Se não pude agradecer todos de maneira direta, posso compartilhar esta sensação de pertencer e acreditar em algo que se mostra forte cada vez mais, que cresce na virtude de seus membros, os verdadeiros.
Gostaria muito que todos fossem "contaminados" por esta força, estes valores, mas creio que nem o espiríto natalino consiga. :-)
Mas, certamente, vamos prosseguir mais seguros de que somos parte de algo que vale a pena ser vivido, de que não é em vão nossa entrega e convicção.
O bem sempre merecerá mais publicidade. O respeito sempre merecerá mais espaço. A virtude sempre merecerá todos os incentivos.
Agradeço a todos pelo apoio mas, acima de tudo, pela imensa contribuição que deram para esta sensação de orgulho e alegria de fazer parte de algo tão forte e bonito.

quinta-feira, 1 de dezembro de 2011

Reflexão do Dia.

Muito se diz que a sub deve obedecer seu Dono quase cegamente (alguns omitiriam o "quase"). Mas é evidente que a sub deve confiar em seu Dono afinal a entrega pressupõe tal confiança.
Ainda assim, muito se oscila diante da ordem dada, diante da condução do Dono.
Mas se a sub aceitar ser conduzida (apresentada) a um novo universo, não conhecido por ela e que, muitas vezes, modifica a própria leitura da vida baunilha, pq questionar, duvidar, vacilar?
Quando partimos para novas descobertas, precisamos de guia, no BDSM este guia é o Dono, a sub se entrega ao Dom na expectativa de que vai se descortinar um universo novo cheio de novas leituras e abordagens.
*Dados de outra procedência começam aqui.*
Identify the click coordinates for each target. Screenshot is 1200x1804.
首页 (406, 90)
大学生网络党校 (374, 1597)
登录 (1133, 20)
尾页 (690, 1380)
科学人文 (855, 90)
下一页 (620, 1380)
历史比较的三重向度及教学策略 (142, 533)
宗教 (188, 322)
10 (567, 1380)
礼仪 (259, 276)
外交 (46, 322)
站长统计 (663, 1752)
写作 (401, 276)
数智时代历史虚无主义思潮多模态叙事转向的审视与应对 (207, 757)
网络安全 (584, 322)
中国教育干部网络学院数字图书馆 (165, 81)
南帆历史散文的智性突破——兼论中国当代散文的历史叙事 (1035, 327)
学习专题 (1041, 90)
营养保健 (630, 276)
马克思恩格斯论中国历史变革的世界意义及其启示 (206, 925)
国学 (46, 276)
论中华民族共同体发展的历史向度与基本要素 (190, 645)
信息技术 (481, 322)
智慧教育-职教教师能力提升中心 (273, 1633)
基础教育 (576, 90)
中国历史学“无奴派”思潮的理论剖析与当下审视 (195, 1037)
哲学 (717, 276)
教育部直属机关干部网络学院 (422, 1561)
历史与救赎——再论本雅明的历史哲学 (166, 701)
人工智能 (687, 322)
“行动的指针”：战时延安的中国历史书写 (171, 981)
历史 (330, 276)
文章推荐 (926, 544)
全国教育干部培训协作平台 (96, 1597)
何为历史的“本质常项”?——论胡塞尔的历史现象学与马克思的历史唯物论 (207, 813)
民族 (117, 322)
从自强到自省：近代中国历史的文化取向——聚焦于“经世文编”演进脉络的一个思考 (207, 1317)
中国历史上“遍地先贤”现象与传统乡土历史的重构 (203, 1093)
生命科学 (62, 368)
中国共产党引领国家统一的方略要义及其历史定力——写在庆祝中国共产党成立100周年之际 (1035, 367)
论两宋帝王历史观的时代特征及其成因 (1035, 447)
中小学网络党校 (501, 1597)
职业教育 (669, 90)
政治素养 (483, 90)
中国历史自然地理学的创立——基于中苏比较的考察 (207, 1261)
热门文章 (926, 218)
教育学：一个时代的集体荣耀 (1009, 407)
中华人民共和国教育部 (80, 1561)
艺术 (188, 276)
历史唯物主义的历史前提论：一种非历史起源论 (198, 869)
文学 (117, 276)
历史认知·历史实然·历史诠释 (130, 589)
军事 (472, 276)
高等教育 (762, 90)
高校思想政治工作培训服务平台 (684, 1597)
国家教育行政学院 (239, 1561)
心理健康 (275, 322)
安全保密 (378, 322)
Mesmo sendo tão claro isto, são frequentes os casos onde a sub trava.
Para facilitar a reflexão, vamos eliminar da equação as relações oportunistas, maldosas e que não seguem os preceitos BDSM, nesses casos não é rebeldia e sim bom senso.
Existem as respostas fáceis: medo, insegurança, cultura, aprendizado, erro de condução, erro de leitura, circunstâncias, etc. Apesar de serem fáceis, não significa que não são verdadeiras, mas o intuito é ir mais longe, se aprofundar mais.
Afinal, o que faz uma sub travar diante de uma ordem/condução do Dono?